Press Review

(Saturday, November 3)

“Haykakan Zhamanak” ridicules the claim made by former lawmaker Zaruhi Postanjian’s Yerkir Tsirani party on Friday that ex-president Serzh Sarkisian and his son-in-law Mikayel Minasian were “co-authors” of last spring’s “velvet” revolution in Armenia. “The statement was made on the day when Minasian was recalled from his post of ambassador to the Vatican and his father, Ara Minasian, was charged in a fraud case and put on the police’s wanted list. Before that, criminal cases were instituted against Serzh Sarkisian’s brother, Levon Sarkisian, as well as several members of the ex-president’s extended family. So, it turns out Sarkisian and Minasian organized something that boomeranged themselves,” the paper writes.

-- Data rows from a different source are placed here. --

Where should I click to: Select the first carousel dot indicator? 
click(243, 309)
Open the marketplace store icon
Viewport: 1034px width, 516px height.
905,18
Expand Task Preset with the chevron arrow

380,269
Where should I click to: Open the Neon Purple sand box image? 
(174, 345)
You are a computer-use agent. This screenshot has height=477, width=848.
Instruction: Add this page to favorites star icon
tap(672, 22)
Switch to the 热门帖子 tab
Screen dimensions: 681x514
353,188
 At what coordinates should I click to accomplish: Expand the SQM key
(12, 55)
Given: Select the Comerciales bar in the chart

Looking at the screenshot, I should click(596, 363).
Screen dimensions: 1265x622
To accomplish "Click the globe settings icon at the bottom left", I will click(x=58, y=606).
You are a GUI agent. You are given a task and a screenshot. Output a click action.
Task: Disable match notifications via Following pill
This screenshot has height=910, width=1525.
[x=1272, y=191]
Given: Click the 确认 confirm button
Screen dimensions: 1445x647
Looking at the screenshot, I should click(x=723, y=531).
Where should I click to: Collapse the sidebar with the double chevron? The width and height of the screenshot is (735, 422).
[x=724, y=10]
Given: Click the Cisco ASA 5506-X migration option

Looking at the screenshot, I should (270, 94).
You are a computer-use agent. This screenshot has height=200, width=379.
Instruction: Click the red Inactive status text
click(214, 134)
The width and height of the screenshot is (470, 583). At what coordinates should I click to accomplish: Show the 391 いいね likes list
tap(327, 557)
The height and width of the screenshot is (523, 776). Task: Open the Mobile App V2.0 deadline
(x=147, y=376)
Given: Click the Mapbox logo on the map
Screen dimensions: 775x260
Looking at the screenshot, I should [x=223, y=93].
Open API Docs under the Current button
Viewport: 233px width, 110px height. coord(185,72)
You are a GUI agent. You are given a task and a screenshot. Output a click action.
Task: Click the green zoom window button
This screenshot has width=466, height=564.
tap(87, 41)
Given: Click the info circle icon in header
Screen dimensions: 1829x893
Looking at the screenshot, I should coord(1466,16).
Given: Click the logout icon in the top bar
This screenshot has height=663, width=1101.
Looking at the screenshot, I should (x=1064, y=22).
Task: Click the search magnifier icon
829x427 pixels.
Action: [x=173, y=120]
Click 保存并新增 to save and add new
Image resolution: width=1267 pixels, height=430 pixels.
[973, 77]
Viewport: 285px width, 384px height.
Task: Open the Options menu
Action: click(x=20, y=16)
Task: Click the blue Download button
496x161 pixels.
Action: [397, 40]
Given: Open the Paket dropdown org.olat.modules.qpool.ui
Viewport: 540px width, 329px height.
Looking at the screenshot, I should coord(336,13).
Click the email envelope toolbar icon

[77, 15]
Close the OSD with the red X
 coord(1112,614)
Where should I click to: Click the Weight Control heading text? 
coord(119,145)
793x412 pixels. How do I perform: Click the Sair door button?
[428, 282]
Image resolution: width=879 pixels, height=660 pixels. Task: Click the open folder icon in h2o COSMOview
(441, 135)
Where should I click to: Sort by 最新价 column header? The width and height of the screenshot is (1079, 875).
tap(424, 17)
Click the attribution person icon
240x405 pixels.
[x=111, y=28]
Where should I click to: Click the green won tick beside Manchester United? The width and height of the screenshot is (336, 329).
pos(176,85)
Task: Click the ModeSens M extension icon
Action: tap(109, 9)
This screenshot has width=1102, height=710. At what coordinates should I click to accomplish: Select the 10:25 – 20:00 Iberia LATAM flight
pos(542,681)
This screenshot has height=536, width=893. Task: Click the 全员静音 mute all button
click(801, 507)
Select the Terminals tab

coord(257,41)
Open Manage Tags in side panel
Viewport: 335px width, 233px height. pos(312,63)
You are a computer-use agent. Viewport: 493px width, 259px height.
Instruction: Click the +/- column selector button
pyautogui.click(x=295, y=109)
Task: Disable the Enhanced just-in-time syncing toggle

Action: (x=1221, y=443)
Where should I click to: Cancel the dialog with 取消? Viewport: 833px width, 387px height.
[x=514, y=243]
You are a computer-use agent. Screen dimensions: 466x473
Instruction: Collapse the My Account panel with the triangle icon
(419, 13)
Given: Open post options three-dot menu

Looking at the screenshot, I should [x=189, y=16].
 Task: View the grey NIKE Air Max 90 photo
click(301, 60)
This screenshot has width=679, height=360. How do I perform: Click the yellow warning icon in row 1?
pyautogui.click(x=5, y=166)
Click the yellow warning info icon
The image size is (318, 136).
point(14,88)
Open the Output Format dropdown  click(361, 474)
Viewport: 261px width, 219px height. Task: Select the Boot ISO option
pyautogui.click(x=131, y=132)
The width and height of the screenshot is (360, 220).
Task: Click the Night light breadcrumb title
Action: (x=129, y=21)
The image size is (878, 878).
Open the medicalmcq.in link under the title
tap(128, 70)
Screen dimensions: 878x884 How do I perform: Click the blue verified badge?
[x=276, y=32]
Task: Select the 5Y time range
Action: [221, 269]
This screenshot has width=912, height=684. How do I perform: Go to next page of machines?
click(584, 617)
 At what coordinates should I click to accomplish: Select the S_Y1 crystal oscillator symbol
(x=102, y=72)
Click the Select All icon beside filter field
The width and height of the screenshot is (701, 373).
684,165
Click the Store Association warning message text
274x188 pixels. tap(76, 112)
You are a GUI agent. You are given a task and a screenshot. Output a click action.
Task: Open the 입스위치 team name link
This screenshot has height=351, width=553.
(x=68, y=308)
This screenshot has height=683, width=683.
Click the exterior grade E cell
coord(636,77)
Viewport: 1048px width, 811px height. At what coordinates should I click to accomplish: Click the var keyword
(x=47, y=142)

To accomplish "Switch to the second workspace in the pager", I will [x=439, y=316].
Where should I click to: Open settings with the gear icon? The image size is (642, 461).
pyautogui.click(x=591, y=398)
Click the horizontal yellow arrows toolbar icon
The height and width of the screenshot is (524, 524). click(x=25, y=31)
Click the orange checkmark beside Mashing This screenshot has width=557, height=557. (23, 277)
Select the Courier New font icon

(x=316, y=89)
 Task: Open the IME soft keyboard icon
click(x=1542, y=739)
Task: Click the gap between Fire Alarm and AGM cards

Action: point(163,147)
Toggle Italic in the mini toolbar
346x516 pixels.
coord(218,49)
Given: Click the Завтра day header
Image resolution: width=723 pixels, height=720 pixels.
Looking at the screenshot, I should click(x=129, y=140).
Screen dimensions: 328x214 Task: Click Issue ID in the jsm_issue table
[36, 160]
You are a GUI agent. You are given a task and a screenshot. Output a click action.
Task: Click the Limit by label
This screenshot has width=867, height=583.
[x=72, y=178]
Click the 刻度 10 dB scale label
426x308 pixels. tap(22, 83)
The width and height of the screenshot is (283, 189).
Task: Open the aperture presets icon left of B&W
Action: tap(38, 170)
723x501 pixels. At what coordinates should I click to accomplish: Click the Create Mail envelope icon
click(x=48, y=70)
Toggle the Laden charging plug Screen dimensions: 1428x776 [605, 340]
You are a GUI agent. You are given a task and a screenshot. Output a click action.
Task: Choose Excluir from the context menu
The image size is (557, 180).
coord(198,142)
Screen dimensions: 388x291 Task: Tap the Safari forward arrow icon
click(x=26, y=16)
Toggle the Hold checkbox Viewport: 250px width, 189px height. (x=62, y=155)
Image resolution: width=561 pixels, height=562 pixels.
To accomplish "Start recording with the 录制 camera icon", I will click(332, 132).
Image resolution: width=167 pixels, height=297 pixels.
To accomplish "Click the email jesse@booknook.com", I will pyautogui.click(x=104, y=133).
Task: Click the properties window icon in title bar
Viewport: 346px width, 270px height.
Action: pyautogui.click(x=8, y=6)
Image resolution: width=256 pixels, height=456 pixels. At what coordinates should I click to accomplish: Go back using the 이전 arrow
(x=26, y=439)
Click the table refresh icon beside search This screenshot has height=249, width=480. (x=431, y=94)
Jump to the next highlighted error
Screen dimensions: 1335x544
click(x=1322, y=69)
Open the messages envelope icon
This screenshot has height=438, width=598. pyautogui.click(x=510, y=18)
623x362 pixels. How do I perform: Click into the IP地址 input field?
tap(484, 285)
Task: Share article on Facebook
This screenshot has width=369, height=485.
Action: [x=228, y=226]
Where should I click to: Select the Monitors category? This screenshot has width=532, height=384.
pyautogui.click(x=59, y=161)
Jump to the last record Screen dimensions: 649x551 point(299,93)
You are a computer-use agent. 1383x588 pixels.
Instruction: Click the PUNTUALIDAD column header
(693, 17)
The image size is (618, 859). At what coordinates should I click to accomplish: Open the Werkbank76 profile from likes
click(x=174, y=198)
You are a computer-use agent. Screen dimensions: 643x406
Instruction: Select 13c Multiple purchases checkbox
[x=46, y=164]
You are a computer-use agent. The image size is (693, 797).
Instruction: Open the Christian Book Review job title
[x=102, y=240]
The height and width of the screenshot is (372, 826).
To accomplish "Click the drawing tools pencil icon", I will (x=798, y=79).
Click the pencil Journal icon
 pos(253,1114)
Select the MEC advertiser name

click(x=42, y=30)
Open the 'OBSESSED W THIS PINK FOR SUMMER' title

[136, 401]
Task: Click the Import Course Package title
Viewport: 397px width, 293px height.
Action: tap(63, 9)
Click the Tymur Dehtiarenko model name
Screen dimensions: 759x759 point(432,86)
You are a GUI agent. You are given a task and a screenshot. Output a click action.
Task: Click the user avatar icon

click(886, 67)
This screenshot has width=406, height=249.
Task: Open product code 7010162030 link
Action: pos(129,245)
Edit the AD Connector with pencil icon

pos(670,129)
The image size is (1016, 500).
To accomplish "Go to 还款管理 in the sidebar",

“Zhamanak” warns acting Prime Minister Nikol Pashinian’s political team against repeating the mistakes of its predecessor – the parliamentary majority of the former ruling Republican Party of Armenia (HHK): “Such a mistake can be manifested in complete reliance on Pashinian and considering him indispensable. If the Pashinian team makes the same mistake, considering that the task of the parliamentary majority is to vote for anything coming from Pashinian, the consequences for this majority will be no less painful than they were for the HHK.”

“Zhoghovurd”, meanwhile, notes another risk of Pashinian’s Civil Contract Party repeating the fate of the HHK: “A number of officials and those who count on getting government positions soon these days have been declaring about their joining the Civil Contract Party. The most recent example is the statement by the head of the State Control Service, David Sanasarian, about his quitting the Heritage Party and joining the Civil Contract Party. No matter how many times Sanasarian repeats that “together we will do everything to ensure that no new HHK appears in power,” with his move he himself has contributed to the penetration of “HHK morals” into the new government. So, Pashinian and the leadership of the Civil Contract Party now face the task of preventing party monopolization of the government system.”

The editor of “Aravot” looks back at the evolution of the proportional electoral system in Armenia as opposed to single-seat races to the country’s parliament. Aram Abrahamian suggests that “majoritarian” votes have contributed to the appearance of ‘non-political’ figures in the parliaments of the previous convocations. After the failure of the Pashinian government to push through an electoral reform scrapping so-called ‘regional lists’ of candidates, the daily’s editor still expects that the popular acting prime minister’s My Step alliance will win a stable majority in the next parliament. “The number of rating or non-rating deputies will not change much, but the current electoral system will affect the quality as the factions of the pro-government alliance and the Prosperous Armenia Party will have more ‘non-political’ figures than good or bad politicians,” he adds.